● The request
Count how many lines of the entries below contain the string "screenshot", with case counting, and give only that number.

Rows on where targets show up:
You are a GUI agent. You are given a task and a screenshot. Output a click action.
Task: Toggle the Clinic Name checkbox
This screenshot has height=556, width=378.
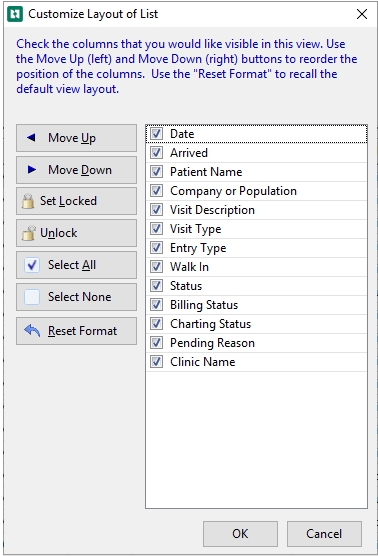pos(156,362)
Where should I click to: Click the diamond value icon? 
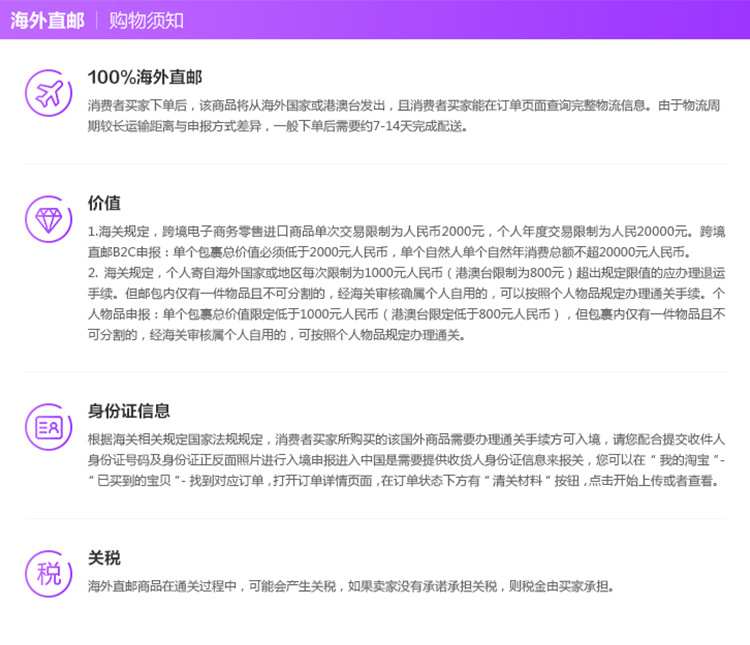48,219
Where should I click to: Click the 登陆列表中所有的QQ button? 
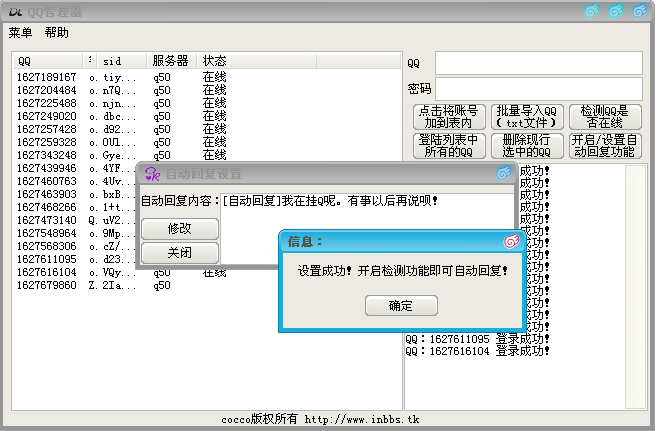[447, 146]

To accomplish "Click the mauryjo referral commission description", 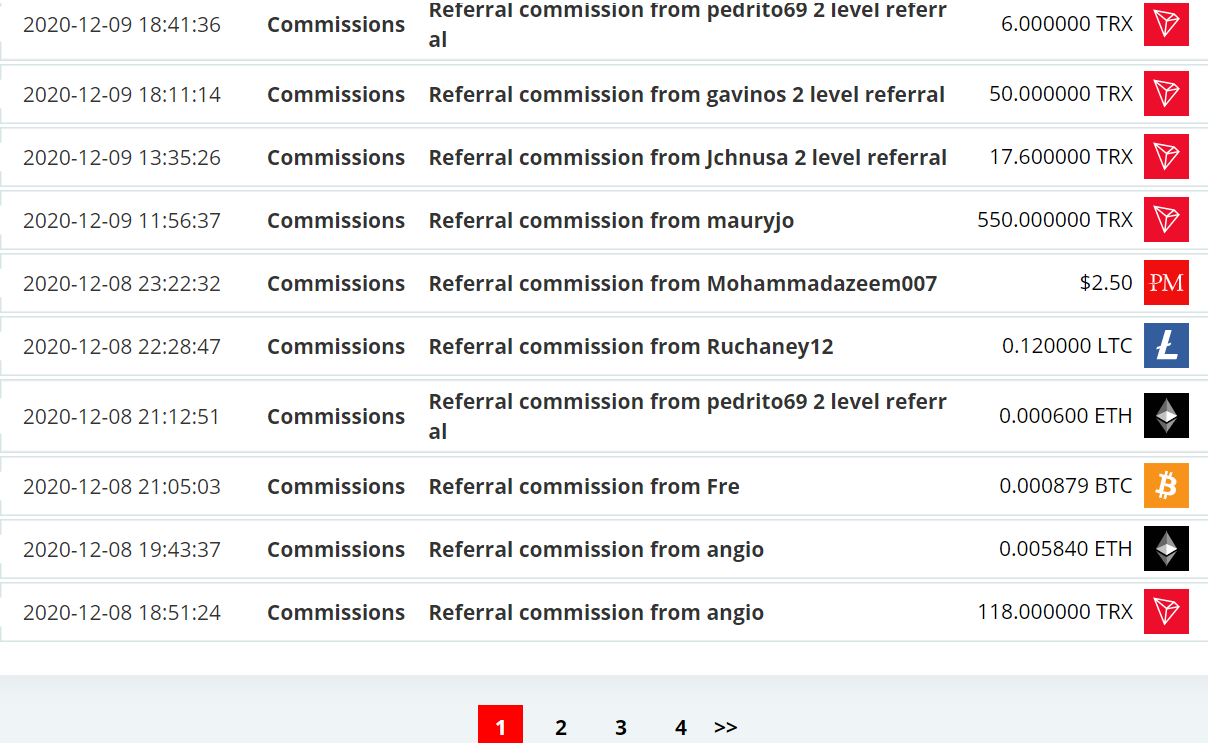I will tap(611, 220).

● Task response
2